## 指示 1
出典文書のうち、「相続手続きを円滑に進めるため」で始まり「か、を決める必要があります。」までの部分を、一字も変えずにもう一度書き出してください。
## 指示 2
記録の最初の行から「Action: pos(466,402)」を含む行までを、「balance amount」を「account balance」に置き換えて示すこと。ほかは変えず、その範囲だけを出す。

## 出典文書
━━━━━━━━━━
相続人・相続財産調査

相続手続きを円滑に進めるためには、戸籍等を収集し読み解くことで相続人を特定する『相続人調査』、預貯金・不動産・有価証券などの遺産状況を明確にする『相続財産調査』、が不可欠です。

相続人調査

相続人調査とは、亡くなった人(被相続人)の財産を相続する権利を持つ人(相続人)が誰であるかを特定するための調査のことを指します。

相続人調査の必要性

故人名義の銀行口座解約払戻や不動産の相続登記を行うにあたり、遺言書が無い場合には、法定相続人が法定相続割合に応じた持分で各財産を相続するか、もしくは、法定相続人全員で遺産分割協議を行い各財産を任意の割合で相続するか、を決める必要があります。

そして、上記で決まった方法で手続きを進めていくわけですが、その際に法定相続人が誰であるか、を『対外的に(金融機関や法務局等に)』証明しなくてはならず、そのために相続人・相続財産調査が必要になります。
━━━━━━━━━━
## 提供された記録
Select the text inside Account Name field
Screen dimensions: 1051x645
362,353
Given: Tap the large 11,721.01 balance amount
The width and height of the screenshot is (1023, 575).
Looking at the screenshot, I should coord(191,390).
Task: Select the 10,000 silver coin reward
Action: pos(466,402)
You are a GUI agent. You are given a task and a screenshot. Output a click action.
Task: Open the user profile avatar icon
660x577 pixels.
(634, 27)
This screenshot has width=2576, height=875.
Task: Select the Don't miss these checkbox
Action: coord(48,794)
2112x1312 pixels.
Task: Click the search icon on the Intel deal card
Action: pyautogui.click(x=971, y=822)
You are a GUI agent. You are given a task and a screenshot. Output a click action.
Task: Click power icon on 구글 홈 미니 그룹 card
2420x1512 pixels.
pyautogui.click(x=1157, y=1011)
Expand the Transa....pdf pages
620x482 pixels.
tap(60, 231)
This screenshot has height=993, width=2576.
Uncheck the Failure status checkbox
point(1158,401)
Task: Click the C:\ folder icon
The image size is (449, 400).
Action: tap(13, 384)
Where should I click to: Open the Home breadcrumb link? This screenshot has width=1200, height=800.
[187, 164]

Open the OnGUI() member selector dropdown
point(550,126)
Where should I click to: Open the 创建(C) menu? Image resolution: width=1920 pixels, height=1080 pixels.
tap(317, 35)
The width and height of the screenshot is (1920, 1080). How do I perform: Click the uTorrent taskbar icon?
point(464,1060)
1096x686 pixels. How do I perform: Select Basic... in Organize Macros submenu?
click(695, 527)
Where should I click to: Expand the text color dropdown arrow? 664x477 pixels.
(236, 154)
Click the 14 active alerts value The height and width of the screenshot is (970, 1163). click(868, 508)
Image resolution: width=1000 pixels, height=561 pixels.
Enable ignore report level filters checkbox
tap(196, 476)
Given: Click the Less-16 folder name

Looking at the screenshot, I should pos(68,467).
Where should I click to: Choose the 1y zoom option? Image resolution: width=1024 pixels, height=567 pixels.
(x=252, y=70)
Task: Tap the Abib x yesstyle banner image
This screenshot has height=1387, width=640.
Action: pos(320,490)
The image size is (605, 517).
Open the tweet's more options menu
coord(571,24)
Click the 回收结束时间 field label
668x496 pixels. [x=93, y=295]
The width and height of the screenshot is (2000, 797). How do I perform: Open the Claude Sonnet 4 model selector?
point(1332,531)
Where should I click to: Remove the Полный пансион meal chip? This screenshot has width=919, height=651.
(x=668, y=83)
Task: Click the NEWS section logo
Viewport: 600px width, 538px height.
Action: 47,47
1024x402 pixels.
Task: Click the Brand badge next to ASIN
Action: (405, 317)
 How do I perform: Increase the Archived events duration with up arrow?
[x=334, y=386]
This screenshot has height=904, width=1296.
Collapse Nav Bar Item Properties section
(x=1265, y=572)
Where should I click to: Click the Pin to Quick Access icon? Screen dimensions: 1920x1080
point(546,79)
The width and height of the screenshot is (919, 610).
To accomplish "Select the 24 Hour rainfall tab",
━━━━━━━━━━
## 解答 1
相続手続きを円滑に進めるためには、戸籍等を収集し読み解くことで相続人を特定する『相続人調査』、預貯金・不動産・有価証券などの遺産状況を明確にする『相続財産調査』、が不可欠です。

相続人調査

相続人調査とは、亡くなった人(被相続人)の財産を相続する権利を持つ人(相続人)が誰であるかを特定するための調査のことを指します。

相続人調査の必要性

故人名義の銀行口座解約払戻や不動産の相続登記を行うにあたり、遺言書が無い場合には、法定相続人が法定相続割合に応じた持分で各財産を相続するか、もしくは、法定相続人全員で遺産分割協議を行い各財産を任意の割合で相続するか、を決める必要があります。

## 解答 2
Select the text inside Account Name field
Screen dimensions: 1051x645
362,353
Given: Tap the large 11,721.01 account balance
The width and height of the screenshot is (1023, 575).
Looking at the screenshot, I should coord(191,390).
Task: Select the 10,000 silver coin reward
Action: pos(466,402)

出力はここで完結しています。